There's a bug in ATSUI which often causes (anti aliased) bold to not
show on dark backgrounds. Currently I rely on ATSUI's bold style tag,
but for fonts which have a bold variant, I could probably switch font
myself, and not ask for the bold style. Granted I can figure out the
name, I already have approximately one page of code to try to find
the proper font name, since the various sub-systems of OS X use
different names for the same fonts (yes, every single part of text
rendering on OS X sucks big-time!).
> [...] Has anyone tried to add more sensitive
> language definitions with more detailed elements, like those I
> mentioned?
Chris tried to add a pattern for function prototypes, but there were
too many false positives for me (mainly C++ initializer lists IIRC).
> It seems this sort of task would be made much easier by
> the ability to define and use a symbol table from within the language
> definition grammars
hmm... “much easier”? :)
> (since tokens in C-like languages generally can't
> be re-used, just detecting the type of their declaration should be
> enough to style every subsequent element with the same name in a given
> file)
I expect you just want to take everything that looks like a variable
declaration (since type could be an externally defined class, typedef
etc.)?
So stuff like:
if(foo bar = fud)
foo bar(42);
static struct { ... } const bar[42] = { ... };
foo* const bar = &fud;
etc. would mean bar is a variable?
> but perhaps this is too much to ask of the already
> freshly-rewritten language parser engine. I'd be glad to work on it,
> one way or another, as long as no one else is already doing so.

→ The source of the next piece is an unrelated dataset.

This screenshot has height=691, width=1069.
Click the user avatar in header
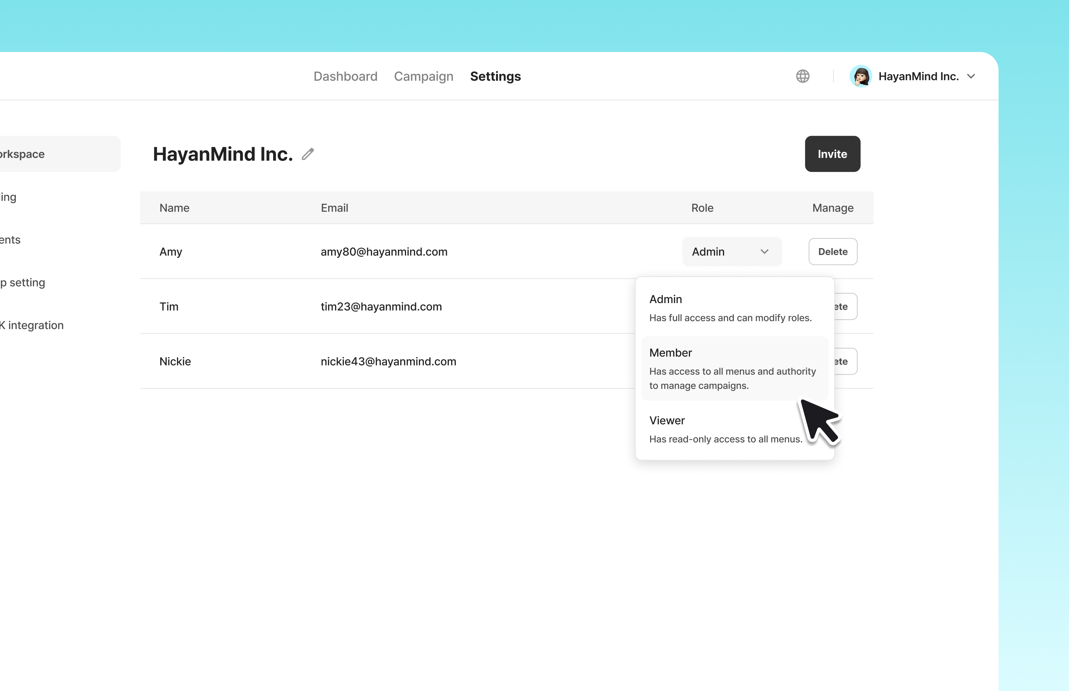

I need types of variables in current scope for the code completion,
but currently there's no bridge between the code completion stuff and
the parser for this. I haven't considered converting the ANTLR
grammar to a TM grammar for catching the variables, it may actually
work, but I'm not sure it'll be worth it ;) -- currently though my
priorities are to wrap up stuff to make a 1.1 final release, so I
won't touch any of this until after 1.1.